* Supplied data

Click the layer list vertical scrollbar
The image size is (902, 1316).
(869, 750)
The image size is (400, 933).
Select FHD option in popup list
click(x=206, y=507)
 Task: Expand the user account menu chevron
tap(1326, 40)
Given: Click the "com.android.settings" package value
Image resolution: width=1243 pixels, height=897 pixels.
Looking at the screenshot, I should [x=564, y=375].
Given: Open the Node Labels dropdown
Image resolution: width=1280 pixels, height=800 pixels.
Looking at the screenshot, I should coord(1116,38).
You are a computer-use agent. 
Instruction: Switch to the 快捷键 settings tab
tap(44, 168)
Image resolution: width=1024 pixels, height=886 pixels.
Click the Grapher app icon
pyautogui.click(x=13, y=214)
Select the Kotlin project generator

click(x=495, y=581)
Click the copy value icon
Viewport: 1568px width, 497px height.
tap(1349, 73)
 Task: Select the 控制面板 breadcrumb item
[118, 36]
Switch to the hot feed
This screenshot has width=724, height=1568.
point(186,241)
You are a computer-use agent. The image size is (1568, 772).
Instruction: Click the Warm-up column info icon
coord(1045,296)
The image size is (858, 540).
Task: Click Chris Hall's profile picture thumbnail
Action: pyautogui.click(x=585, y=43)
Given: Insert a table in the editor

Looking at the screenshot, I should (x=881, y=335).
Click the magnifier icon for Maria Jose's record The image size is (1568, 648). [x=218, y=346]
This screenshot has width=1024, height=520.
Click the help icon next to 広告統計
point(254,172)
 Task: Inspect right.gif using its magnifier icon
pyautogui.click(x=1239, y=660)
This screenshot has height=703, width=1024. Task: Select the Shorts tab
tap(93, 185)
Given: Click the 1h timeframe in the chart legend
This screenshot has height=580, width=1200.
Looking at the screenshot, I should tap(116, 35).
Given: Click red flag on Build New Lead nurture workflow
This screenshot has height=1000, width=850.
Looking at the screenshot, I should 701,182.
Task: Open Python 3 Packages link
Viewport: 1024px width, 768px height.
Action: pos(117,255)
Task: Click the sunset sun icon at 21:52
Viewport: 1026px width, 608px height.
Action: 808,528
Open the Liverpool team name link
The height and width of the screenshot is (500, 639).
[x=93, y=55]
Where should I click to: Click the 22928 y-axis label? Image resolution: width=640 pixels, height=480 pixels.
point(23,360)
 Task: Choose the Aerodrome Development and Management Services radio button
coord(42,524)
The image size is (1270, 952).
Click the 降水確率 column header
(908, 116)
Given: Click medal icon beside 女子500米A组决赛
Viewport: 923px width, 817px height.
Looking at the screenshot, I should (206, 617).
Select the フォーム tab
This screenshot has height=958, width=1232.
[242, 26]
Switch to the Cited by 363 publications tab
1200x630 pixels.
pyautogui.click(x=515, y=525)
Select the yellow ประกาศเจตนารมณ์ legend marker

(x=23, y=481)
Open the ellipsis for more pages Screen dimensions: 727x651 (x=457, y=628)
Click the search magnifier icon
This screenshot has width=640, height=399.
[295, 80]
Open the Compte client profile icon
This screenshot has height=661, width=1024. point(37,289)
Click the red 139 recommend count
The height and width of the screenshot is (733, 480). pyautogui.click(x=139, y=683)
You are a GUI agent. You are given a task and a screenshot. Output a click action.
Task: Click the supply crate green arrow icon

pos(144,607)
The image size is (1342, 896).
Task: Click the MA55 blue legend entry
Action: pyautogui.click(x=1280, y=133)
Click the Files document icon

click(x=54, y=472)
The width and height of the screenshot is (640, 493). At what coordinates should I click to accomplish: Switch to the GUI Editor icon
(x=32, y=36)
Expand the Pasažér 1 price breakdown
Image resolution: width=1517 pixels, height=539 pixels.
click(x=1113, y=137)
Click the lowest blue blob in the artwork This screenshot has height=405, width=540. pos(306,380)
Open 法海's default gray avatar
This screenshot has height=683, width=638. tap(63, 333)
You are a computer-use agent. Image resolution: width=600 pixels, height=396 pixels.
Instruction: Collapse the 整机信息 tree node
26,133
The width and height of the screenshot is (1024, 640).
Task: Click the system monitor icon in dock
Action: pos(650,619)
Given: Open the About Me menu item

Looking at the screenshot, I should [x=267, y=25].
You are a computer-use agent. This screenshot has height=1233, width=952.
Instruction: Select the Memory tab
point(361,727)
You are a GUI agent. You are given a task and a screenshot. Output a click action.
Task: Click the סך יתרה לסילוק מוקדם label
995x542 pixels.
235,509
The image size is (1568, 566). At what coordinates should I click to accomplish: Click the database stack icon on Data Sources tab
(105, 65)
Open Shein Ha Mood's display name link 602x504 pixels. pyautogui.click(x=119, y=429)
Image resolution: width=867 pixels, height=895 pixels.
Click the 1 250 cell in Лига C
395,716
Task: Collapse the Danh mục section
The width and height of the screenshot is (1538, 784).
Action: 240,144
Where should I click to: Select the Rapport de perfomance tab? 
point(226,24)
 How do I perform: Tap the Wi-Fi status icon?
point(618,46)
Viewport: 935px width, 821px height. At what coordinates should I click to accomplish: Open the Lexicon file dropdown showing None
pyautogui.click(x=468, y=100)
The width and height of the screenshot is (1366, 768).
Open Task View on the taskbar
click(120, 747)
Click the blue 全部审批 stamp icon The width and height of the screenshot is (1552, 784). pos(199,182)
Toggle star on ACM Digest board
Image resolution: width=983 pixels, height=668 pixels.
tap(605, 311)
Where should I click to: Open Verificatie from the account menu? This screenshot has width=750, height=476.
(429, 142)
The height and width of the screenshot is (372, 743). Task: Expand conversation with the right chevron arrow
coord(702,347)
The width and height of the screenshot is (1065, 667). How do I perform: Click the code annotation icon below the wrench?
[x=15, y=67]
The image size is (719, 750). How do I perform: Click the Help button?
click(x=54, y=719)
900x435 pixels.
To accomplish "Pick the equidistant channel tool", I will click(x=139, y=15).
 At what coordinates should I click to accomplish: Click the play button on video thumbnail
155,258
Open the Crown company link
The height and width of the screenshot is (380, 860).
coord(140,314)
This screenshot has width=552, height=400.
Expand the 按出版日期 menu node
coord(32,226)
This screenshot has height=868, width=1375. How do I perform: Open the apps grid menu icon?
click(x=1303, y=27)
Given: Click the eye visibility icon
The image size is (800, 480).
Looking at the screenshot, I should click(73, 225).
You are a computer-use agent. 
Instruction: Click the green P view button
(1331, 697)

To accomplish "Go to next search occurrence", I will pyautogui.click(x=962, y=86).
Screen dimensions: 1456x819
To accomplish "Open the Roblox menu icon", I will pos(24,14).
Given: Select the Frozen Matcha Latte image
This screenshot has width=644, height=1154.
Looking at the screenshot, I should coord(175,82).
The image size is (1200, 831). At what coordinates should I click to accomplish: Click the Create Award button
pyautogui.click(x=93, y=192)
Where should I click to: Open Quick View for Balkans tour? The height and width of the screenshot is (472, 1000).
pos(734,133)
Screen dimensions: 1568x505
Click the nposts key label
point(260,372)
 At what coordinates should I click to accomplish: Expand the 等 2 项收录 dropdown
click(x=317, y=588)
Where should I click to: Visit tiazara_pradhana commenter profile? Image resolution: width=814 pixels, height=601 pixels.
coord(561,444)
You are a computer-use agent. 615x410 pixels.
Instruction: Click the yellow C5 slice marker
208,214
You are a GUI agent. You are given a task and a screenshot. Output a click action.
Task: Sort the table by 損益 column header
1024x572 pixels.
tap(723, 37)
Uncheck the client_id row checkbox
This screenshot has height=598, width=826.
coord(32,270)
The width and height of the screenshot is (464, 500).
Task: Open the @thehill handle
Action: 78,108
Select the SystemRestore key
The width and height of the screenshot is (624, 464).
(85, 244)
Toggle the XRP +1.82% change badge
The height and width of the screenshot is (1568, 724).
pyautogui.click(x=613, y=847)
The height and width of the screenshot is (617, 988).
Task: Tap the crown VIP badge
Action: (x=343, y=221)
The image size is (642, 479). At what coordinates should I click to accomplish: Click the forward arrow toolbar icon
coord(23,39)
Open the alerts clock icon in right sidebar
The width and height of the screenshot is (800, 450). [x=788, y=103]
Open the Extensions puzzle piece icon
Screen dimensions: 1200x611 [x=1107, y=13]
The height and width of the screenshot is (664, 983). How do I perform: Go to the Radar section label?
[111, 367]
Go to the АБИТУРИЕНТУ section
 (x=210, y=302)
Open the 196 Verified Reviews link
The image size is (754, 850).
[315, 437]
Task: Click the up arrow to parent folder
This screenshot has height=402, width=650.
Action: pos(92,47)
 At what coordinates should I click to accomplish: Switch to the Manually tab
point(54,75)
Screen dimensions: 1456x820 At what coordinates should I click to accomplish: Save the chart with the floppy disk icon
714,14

* What needs to be done
Rewrite the material as a JSON list of strings, one string per line, starting at the line that contains "Task: Click the sunset sun icon at 21:52" and ending at the line that contains "Click the lowest", with both of those lines included and blank lines left out.

* Output below
[
  "Task: Click the sunset sun icon at 21:52",
  "Viewport: 1026px width, 608px height.",
  "Action: 808,528",
  "Open the Liverpool team name link",
  "The height and width of the screenshot is (500, 639).",
  "[x=93, y=55]",
  "Where should I click to: Click the 22928 y-axis label? Image resolution: width=640 pixels, height=480 pixels.",
  "point(23,360)",
  " Task: Choose the Aerodrome Development and Management Services radio button",
  "coord(42,524)",
  "The image size is (1270, 952).",
  "Click the 降水確率 column header",
  "(908, 116)",
  "Given: Click medal icon beside 女子500米A组决赛",
  "Viewport: 923px width, 817px height.",
  "Looking at the screenshot, I should (206, 617).",
  "Select the フォーム tab",
  "This screenshot has height=958, width=1232.",
  "[242, 26]",
  "Switch to the Cited by 363 publications tab",
  "1200x630 pixels.",
  "pyautogui.click(x=515, y=525)",
  "Select the yellow ประกาศเจตนารมณ์ legend marker",
  "(x=23, y=481)",
  "Open the ellipsis for more pages Screen dimensions: 727x651 (x=457, y=628)",
  "Click the search magnifier icon",
  "This screenshot has width=640, height=399.",
  "[295, 80]",
  "Open the Compte client profile icon",
  "This screenshot has height=661, width=1024. point(37,289)",
  "Click the red 139 recommend count",
  "The height and width of the screenshot is (733, 480). pyautogui.click(x=139, y=683)",
  "You are a GUI agent. You are given a task and a screenshot. Output a click action.",
  "Task: Click the supply crate green arrow icon",
  "pos(144,607)",
  "The image size is (1342, 896).",
  "Task: Click the MA55 blue legend entry",
  "Action: pyautogui.click(x=1280, y=133)",
  "Click the Files document icon",
  "click(x=54, y=472)",
  "The width and height of the screenshot is (640, 493). At what coordinates should I click to accomplish: Switch to the GUI Editor icon",
  "(x=32, y=36)",
  "Expand the Pasažér 1 price breakdown",
  "Image resolution: width=1517 pixels, height=539 pixels.",
  "click(x=1113, y=137)",
  "Click the lowest blue blob in the artwork This screenshot has height=405, width=540. pos(306,380)"
]